Isakson also said he could support a bill for universal background checks, depending on the language it contains.

McConnell, who does intend to filibuster, needs to hold 41 of the 45 members of his caucus to make it happen. Isakson is out; McCain said Sunday that he doesn’t understand the point of a filibuster here since Reid will allow amendments to the bill, so presumably he’s out too. Watch below and you’ll see that Rob Portman’s undecided. Presumably, since they have cover from senators from redder states to let the bill go forward, Susan Collins and Mark Kirk (and maybe Pat Toomey and Lisa Murkowski?) will also oppose a filibuster. If they do, and if Portman ends up opposing it too, that leaves a maximum of 40 Republican votes — not enough to stop the bill from proceeding to a final vote unless a few panicky Democrats from red states end up joining them. If you thought people like Mark Pryor and Mark Begich couldn’t sweat this issue any harder than they’re doing right now, think again.

But wait. Do we really want to stop this bill before a final vote? Maybe it’s in the GOP’s interest not to filibuster. Tom Maguire makes the case:

I’m with McCain – I don’t understand this Republican plan to filibuster Reid’s gun control bill (that would be DOA in the House anyway), thereby sparing a bunch of Red State Democratic Senators the dilemma of antagonizing either their Hollywood donors or their home state voters.

I suppose the filibustering group wants to be the NRA heroes that blocked the gun bill. Geez, couldn’t they be the heroes who let the Dems march off a cliff and (Here’s hoping!) gave the Senate back to the Republicans?

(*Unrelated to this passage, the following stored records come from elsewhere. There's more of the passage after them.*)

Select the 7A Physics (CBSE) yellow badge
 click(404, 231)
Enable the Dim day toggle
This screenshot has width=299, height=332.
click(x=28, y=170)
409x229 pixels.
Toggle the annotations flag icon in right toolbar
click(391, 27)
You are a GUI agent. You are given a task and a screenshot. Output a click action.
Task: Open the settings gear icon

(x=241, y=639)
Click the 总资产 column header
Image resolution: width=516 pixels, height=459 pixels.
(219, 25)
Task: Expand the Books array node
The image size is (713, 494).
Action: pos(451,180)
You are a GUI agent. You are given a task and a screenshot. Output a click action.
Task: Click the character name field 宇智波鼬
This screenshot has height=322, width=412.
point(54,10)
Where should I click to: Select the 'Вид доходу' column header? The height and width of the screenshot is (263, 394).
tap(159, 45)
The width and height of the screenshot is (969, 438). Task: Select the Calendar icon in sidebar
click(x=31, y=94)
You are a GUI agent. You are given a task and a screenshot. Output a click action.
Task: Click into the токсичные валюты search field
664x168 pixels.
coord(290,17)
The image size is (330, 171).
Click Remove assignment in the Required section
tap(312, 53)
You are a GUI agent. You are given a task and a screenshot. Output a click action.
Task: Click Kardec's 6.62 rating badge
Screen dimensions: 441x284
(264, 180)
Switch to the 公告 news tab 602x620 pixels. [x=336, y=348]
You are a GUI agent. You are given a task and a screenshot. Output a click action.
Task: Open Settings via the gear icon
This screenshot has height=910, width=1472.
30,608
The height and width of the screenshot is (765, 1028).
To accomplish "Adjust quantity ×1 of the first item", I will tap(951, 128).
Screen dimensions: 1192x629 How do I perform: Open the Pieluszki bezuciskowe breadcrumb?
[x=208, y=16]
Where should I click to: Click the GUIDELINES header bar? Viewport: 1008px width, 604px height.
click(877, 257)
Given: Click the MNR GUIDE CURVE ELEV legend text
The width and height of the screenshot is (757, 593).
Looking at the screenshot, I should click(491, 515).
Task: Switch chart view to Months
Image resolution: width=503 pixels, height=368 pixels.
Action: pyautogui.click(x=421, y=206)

If you filibuster, you spare vulnerable Democrats who are up for reelection next year the sweatiest moment of all — an up-or-down final vote on the bill. You might very well get a united GOP caucus opposing that, which means it would take only six Democratic votes to kill the whole thing and utterly humiliate Obama. Worth a gamble? Besides Pryor and Begich, you’ve got a fair shot at getting Baucus, Landrieu, and Kay Hagan. Then you only need one more. Mark Warner? Jeanne Shaheen? Maybe Jay Rockefeller, who’s retiring? The odds are slim that Reid can’t hold 51 together in the name of not turning Obama’s gun-control push into a fiasco, but since, as Maguire says, the bill would almost certainly be DOA in the House, you have little to lose by making him try. In fact, if you’re worried about O using the “obstructionist Republicans” talking point to hurt the GOP next year, you could argue that it’s better to let the bill pass the Senate and then die in the House, since that complicates Obama’s message.

Exit question: Does McConnell even want Republicans to filibuster the bill? He’s voting to filibuster in order to protect his right flank ahead of his own reelection bid last year, but between Isakson, McCain, and Portman, there’s an unusual amount of public chatter from dissenters, which suggests McConnell isn’t straining hard against the idea within the caucus. Maybe he’s happy to let the bill go to a final vote for all the reasons above.

Update: Hard to believe this filibuster is happening.